One of the most heartfelt discussions this week asked a simple but powerful question: what are the most beautiful speedruns to watch? While Super Mario 64 loomed large (as expected), runners shared love for more obscure titles and emphasized something more important than aesthetics—community. The desire to find friendly spaces to learn, hang out, and belong echoed throughout the thread, highlighting speedrunning’s reputation as one of gaming’s most approachable subcultures.
GDQ on the Mind
With SGDQ on the horizon, newer fans asked veterans what attending a GDQ event is really like. Answers painted a picture of more than just a stream room: artist alleys, social spaces, late-night conversations, and the unique energy of being surrounded by people who care deeply about the same niche optimizations you do. It’s a reminder that GDQ isn’t just a marathon—it’s a gathering.
Records Old and New
This week delivered no shortage of World Records, spanning decades of gaming history:
- A monumental Final Fantasy VII 100% No Slots Turbo run clocking in at over 14 hours
- A deeply emotional Goonies 2 Any% WR, decades in the making, where the runner reflected on a lifelong connection to the game
- A historic first sub-20 in Castlevania: Rondo of Blood
- Sonic titles, Evil Islands, Snowboard Kids, and even hyper-specific category records like Knuckles Wacky Workbench Act 3
These weren’t just numbers—they were stories of persistence, iteration, and love for games that never let go of their runners.

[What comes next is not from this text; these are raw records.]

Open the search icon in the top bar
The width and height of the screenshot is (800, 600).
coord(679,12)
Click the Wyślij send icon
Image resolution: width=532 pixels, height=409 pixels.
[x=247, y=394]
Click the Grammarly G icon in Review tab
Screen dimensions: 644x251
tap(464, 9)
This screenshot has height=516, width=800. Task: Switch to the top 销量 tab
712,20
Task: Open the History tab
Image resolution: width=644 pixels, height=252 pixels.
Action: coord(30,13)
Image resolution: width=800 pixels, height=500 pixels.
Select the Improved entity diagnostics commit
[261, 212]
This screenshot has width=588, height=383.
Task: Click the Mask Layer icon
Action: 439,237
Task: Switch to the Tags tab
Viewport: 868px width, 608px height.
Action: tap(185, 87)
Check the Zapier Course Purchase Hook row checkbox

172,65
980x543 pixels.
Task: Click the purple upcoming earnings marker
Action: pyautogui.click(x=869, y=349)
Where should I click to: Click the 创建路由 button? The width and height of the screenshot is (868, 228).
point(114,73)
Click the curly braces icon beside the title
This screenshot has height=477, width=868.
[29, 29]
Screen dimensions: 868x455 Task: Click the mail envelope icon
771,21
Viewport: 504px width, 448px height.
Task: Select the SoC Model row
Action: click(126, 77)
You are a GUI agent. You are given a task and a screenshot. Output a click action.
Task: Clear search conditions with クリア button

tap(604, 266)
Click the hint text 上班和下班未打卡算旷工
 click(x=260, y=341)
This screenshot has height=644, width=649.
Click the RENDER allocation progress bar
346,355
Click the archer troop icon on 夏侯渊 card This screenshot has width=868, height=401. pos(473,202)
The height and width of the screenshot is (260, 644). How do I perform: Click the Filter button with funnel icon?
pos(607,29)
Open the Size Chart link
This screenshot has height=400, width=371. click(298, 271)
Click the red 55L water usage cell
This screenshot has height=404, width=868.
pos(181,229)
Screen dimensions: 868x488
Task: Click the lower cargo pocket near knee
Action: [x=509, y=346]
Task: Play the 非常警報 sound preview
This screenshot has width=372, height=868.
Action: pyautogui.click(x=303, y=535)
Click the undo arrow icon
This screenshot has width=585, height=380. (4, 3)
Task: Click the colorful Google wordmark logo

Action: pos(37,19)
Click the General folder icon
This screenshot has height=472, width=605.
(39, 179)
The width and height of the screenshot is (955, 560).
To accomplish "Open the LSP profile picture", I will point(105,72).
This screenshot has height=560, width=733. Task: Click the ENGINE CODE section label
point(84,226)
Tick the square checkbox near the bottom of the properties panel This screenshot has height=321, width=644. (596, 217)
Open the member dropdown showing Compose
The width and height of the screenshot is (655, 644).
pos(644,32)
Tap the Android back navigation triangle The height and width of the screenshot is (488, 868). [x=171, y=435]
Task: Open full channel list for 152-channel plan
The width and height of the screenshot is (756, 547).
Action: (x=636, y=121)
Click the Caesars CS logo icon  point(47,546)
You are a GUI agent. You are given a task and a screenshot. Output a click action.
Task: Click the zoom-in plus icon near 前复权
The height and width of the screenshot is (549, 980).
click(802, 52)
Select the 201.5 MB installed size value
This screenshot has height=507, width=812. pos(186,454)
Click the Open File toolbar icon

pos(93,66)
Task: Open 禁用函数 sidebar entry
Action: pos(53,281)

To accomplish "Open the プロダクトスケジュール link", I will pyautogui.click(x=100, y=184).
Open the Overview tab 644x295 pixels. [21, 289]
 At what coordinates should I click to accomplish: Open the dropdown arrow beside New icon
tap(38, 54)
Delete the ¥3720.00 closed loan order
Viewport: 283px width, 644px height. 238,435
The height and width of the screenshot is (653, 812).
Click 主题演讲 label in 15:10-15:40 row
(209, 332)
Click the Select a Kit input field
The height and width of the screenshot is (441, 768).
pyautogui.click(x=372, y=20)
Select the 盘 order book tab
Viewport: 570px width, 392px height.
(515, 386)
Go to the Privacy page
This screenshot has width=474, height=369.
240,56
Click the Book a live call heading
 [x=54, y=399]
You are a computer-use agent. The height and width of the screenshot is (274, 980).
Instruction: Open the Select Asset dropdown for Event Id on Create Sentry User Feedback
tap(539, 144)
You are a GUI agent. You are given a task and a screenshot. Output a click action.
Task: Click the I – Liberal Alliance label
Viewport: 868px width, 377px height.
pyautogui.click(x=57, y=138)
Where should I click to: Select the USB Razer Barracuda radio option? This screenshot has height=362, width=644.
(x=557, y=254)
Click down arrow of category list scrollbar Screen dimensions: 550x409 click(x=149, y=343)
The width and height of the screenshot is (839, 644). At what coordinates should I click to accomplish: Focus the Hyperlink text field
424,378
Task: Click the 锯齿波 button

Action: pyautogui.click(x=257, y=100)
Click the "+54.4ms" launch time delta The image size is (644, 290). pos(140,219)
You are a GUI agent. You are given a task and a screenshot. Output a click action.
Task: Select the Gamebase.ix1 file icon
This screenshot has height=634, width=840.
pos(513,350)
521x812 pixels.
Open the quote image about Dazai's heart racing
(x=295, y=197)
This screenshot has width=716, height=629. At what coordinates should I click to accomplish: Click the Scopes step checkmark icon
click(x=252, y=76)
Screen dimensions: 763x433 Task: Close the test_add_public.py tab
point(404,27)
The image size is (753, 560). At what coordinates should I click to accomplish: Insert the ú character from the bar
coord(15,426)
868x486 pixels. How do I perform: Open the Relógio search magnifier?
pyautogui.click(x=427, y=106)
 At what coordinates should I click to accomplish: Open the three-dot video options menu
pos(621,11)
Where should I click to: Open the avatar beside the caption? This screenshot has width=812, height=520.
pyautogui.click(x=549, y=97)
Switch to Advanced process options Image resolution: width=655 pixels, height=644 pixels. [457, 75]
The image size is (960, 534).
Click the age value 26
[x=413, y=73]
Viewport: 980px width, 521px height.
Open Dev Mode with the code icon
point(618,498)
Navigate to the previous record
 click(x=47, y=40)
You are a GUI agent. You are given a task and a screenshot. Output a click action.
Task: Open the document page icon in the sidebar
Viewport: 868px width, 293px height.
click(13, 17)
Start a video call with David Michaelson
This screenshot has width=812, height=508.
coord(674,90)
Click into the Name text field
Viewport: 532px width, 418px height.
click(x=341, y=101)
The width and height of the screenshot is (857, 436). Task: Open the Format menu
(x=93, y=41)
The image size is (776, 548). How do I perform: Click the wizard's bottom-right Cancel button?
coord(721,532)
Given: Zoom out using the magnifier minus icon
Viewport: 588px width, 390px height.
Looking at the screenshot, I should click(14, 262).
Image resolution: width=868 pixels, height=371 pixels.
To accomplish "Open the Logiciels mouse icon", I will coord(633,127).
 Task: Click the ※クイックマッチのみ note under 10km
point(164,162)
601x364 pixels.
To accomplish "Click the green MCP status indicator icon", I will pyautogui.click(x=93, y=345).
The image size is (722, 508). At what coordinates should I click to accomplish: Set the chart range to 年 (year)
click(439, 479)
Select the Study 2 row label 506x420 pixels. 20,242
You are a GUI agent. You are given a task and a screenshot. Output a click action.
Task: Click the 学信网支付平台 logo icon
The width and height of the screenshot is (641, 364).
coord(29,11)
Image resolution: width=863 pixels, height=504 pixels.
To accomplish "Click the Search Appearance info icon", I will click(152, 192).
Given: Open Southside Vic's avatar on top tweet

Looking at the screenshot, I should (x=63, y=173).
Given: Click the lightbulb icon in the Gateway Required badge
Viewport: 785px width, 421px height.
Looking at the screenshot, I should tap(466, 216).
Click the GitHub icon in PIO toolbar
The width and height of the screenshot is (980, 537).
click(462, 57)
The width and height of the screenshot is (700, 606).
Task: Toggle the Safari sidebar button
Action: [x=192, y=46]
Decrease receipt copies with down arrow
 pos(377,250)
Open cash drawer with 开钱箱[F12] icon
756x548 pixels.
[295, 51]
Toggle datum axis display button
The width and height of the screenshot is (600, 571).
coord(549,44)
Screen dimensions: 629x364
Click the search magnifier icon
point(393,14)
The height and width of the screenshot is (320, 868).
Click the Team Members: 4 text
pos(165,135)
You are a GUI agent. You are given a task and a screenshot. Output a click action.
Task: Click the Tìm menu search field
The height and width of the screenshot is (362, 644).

Personal Bests and Pushing Limits
Alongside WRs, runners celebrated personal milestones: DOOM Eternal Ultra-Nightmare completions, blindfolded runs, obscure car challenges, and SpongeBob speedruns. Not every achievement needs a crown—progress itself remains one of speedrunning’s biggest rewards.
Blindfolds, Analysis, and Creativity
Blindfolded runs continued to impress, from Half Sword to Ultimate Difficult challenges. Meanwhile, analytical content like play-by-play Sonic breakdowns showed that education and entertainment still go hand in hand. Even joke runs and seasonal novelty—like the “NOT DEER STEW SPEEDRUN”—had their place, proving creativity never slows down.
Helping Hands, Old and New
The subreddit’s recurring Weekly Help Thread stayed active, alongside posts asking for beginner gift ideas, Portal glitchless rules clarifications, and recommendations for long, commentary-free runs to fall asleep to. Whether you’re just starting or decades deep, there’s always someone ready to help—or just quietly share a chill VOD.
The Bigger Picture
If this week proved anything, it’s that speedrunning is more than optimization. It’s history being preserved, newcomers being welcomed, and lifelong players finally reaching goals they once thought impossible.